Las autoridades dijeron que la cifra de muertos podría seguir aumentando luego del estallido ocurrido el martes en los almacenes portuarios que guardaban material altamente explosivo.

El ministro de Salud, Hamad Hassan, sostuvo que hasta 250.000 personas quedaron sin hogar después de que la onda expansiva destruyó fachadas de edificios y ventanales.

Hassan añadió que decenas de personas siguen desaparecidas, mientras que el primer ministro Hassan Diab declaró tres días de luto a partir del jueves.

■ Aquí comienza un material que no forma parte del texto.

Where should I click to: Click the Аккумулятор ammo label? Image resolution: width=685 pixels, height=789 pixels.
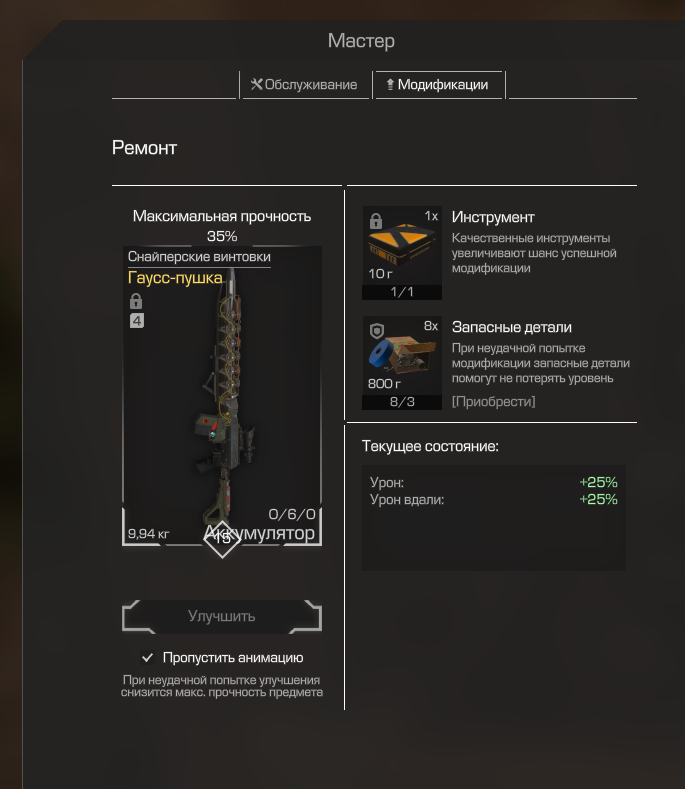(x=260, y=533)
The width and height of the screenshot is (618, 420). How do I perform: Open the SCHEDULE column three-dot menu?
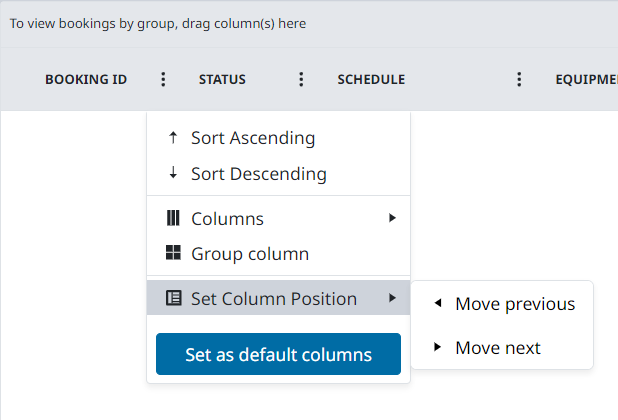click(519, 80)
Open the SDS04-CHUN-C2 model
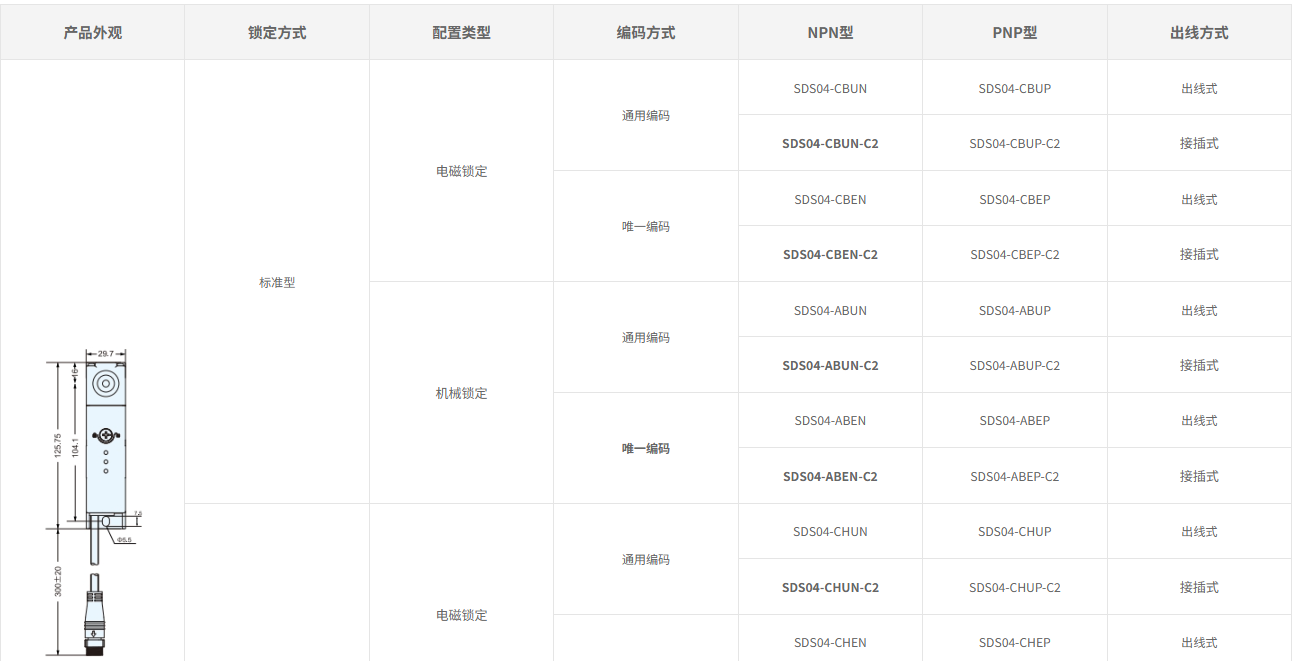This screenshot has width=1292, height=661. click(x=830, y=588)
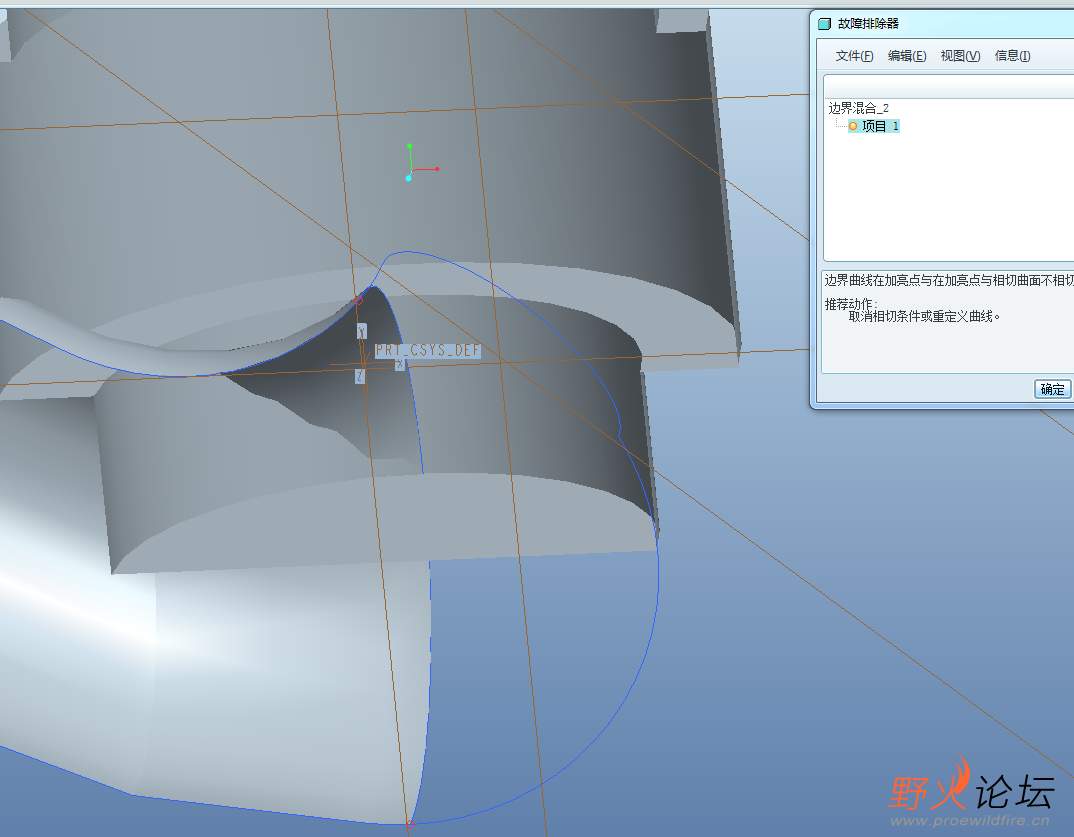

Se trató de la explosión más poderosa en asolar Beirut en años, una ciudad marcada por una guerra civil que finalizó hace tres décadas y que sufre por la crisis económica en medio de la emergencia por la pandemia de coronavirus.

El incidente generó una enorme nube en forma de hongo y llegó a sacudir ventanas en la isla de Chipre, en el Mediterráneo, a unos 160 kilómetros de distancia.

El presidente del Líbano, Michel Aoun, dijo que 2.750 toneladas de nitrato de amonio, usado en fertilizantes y bombas, habían sido almacenadas durante seis años en el puerto sin medidas de seguridad, y dijo que eso era “inaceptable”.

Aoun dijo que el Gobierno estaba “resuelto a investigar y exponer lo que ocurrió lo más pronto posible, para hacer responsables y develar la negligencia, y sancionarlos con las penas más severas”.

Una fuente oficial vinculada a las investigaciones preliminares indicó que la explosión ocurrió por “inacción y negligencia”, afirmando que las autoridades judiciales y municipales no habían hecho nada por remover el material peligroso.

El gabinete ordenó que funcionarios portuarios involucrados en el almacenamiento o custodia del material desde 2014 sean puestos bajo arresto domiciliario, dijeron a Reuters fuentes ministeriales. El gabinete también anunció un estado de emergencia de dos semanas en Beirut.